Luxury brand gives itself a bad name

What exactly is Kering? If you don’t know, by the end of June you’ll be familiar with the word and the organisation behind it.

Mark Ritson

PPR is rebranding itself as Kering. That still might not mean a lot to you but if I tell you that it is a company that owns brands such as Gucci, Bottega Veneta and Yves Saint Laurent, you can grasp the significance of the move.
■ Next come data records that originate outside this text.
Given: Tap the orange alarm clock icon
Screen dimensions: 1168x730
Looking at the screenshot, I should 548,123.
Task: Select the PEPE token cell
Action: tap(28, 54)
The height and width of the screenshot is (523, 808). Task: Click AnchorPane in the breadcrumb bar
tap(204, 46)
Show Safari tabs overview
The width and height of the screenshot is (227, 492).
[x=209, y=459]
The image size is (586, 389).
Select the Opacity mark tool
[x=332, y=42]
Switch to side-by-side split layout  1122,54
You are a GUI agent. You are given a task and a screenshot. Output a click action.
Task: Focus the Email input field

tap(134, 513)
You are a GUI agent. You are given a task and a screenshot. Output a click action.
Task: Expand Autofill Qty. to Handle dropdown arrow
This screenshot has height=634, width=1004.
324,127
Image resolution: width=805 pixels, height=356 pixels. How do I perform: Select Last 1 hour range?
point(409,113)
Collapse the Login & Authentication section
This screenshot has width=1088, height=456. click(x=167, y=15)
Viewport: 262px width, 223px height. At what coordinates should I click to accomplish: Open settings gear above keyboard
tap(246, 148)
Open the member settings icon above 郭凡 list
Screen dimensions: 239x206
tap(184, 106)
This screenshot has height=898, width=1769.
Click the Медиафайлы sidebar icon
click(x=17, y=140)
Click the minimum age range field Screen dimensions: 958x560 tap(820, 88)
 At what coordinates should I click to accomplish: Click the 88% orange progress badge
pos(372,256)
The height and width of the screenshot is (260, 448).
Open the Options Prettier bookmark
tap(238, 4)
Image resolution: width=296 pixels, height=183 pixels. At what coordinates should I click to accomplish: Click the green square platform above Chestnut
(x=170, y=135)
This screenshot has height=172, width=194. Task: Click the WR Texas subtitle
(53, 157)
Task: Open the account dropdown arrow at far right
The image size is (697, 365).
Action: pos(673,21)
The strategy was commissioned by chief executive François-Henri Pinault, with the new name and identity invented by Havas Lifestyle and the brand strategy from consulting firm Dragon Rouge. According to the press release, the name Kering (pronounced ‘caring’) describes the group’s “attitude towards our brands, people, customers, stakeholders and the environment”. The name is partly derived from the Breton word Ker meaning ‘home’ or ‘place to live in’ – a reflection of Pinault’s family roots in the Brittany region. It also comes with a new logo of an owl in flight and a corporate slogan ‘Empowering Imagination’.

Once approved by shareholders, the name will be promoted with a major ad campaign in which “the Group’s distinctive way of nourishing the imagination of its brands” will be communicated across North America, Europe and Asia. The campaign will be supplemented with significant digital communication on Facebook and Twitter.

It is, of course, a dreadful mistake. But before going into why, I have to openly declare an interest. For over a decade I have worked for many of Kering’s competitors in the luxury brand space. But during that time I must also declare a begrudging admiration for much of what PPR has achieved with its brands portfolio. Even from the other side of the fence, one would have to admit that PPR had the magic touch when it came to brand management. Until now, that is.

So what is so bad about the new corporate brand? Ignore the Kering name itself – yes it’s clumsy and has lots of silly meanings in different languages as usual – the real mistake is the shift in brand architecture from a house of brands to one of brand endorsement.

It’s likely that even if you are a loyal consumer of brands such as Gucci, Stella McCartney, Brioni or Sergio Rossi, you have no clue that they are owned by the same company or that it is called PPR. That’s an appropriate situation for a company that owns a wide range of brands in industries where heritage and provenance are crucial in maintaining desirability. To put it more simply, the best corporate brand strategy is not to have any corporate brand equity in the first place, at least not with consumers.

The house of brands approach dictates that while the holding company must exist for legal reasons and internal operations, it should keep an extraordinarily low profile with the consumers who patronise the brands. Hence, the fact that both LVMH and Richemont, the other two titans of luxury branding, keep their respective profiles as low as possible with consumers.

When you buy a luxury handbag or pay the price of a small car for a handmade watch, you want to buy something artisan, distinctive and born from a very particular and powerful heritage. The presence of modern corporate brands with invented names and strategically derived slogans has no place here. The synergies of a luxury branding group are significant but they are all found in ‘back of house’ advantages like merger and acquisitions, media buying and HR. At the front of house the magic trick is to ensure each brand appears as distinct and independent as possible.

That’s especially important for Kering because several of its brands are non-luxe. Puma is a fine, mid-tier, sporting brand, for example, but the minute you lay a thin line of gunpowder connecting it to luxurious names like Yves Saint Laurent or Gucci, the subsequent explosion can only be damaging. And what good are Kering’s much vaunted Breton roots for a brand as British as Stella McCartney or as Italian as Sergio Rossi?

Much of the blame for the move must go to Pinault. I can only guess he was unhappy being the supremo of a company that no one had heard of while his lieutenants soaked up all the praise as the presidents of the brands in the group. Well he is about to become the boss of a famous brand, but it’s one whose fame will only hamper his company’s long-term business prospects.

Dragon Rouge must also take responsibility for not pointing out the disadvantages of replacing a successful house of brands architecture with an inappropriate endorsement approach, irrespective of how nice the new logo looks or how many headlines its introduction will garner. The fact that the firm usually consults for FMCG brands suggests that it may have made the mistake of following a trend, common among grocery brands, to introduce a stronger corporate brand and imported it crudely into luxury.

Whatever the reason, it’s a stunning error of judgement. As with all cases of bad architecture, the end result will prove significantly less than the sum of its parts and result in a shared sense of disappointment for all those forced to inhabit this ill-considered new structure.